* **EXERCISE DETAILS**:
Count how many lines in the following data hold the word "agent". Your answer is the number and nothing else.

* **RECORDS FOR THE EXERCISE**:
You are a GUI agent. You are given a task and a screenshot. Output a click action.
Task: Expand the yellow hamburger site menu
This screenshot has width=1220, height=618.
--
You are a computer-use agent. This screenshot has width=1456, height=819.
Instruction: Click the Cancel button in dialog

* **RESULT OF THE TASK**:
2